▶ **EXTRACTED RECORDS**:
* start *
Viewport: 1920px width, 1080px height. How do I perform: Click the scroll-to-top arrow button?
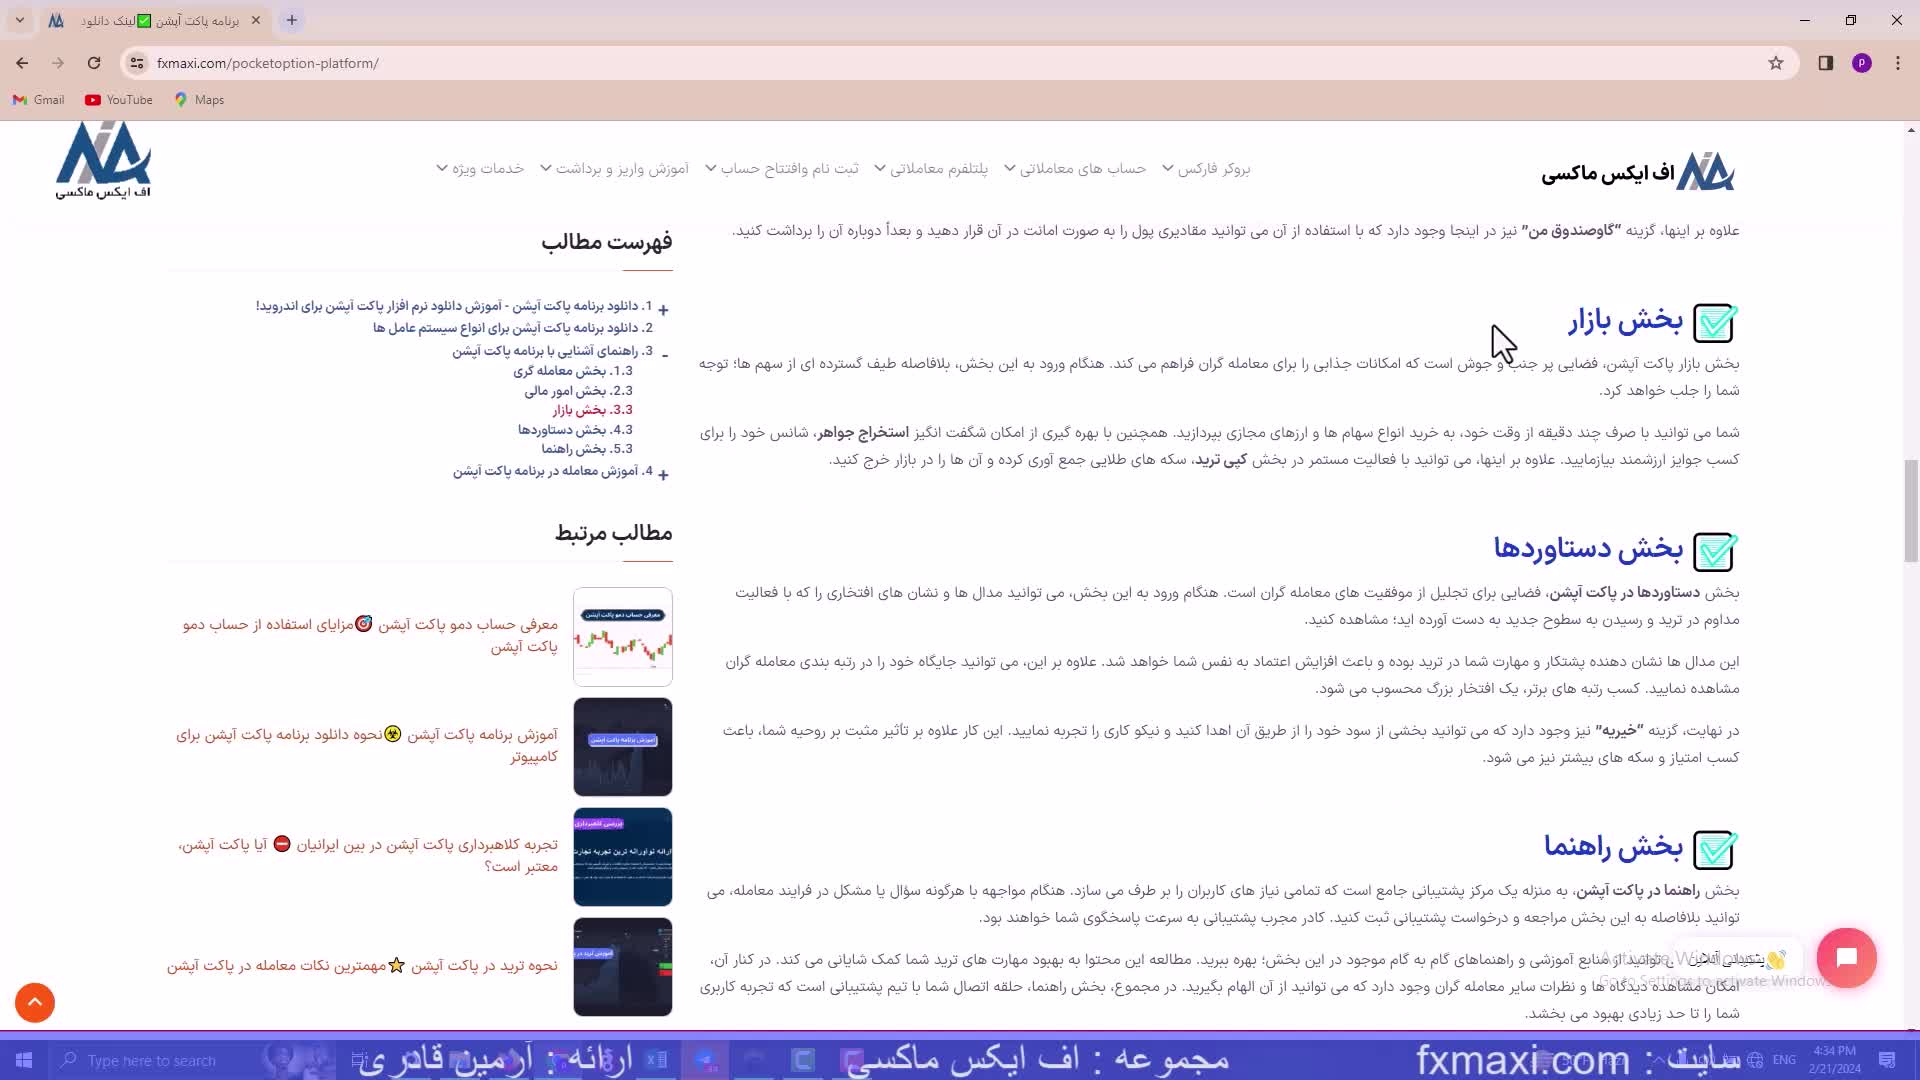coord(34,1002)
* end *
* start *
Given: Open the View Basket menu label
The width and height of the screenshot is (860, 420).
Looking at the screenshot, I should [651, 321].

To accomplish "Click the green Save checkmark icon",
* end *
* start *
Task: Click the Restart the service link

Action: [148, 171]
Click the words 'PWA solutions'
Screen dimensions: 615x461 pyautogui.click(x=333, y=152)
* end *
Copy out the section of the entries that opens with the line containing "Task: Click the Restart the service link" and closes with the line containing "Screen dimensions: 615x461", reproducing those lines word for word.

▶ **TASK OUTPUT**:
Task: Click the Restart the service link

Action: [148, 171]
Click the words 'PWA solutions'
Screen dimensions: 615x461 pyautogui.click(x=333, y=152)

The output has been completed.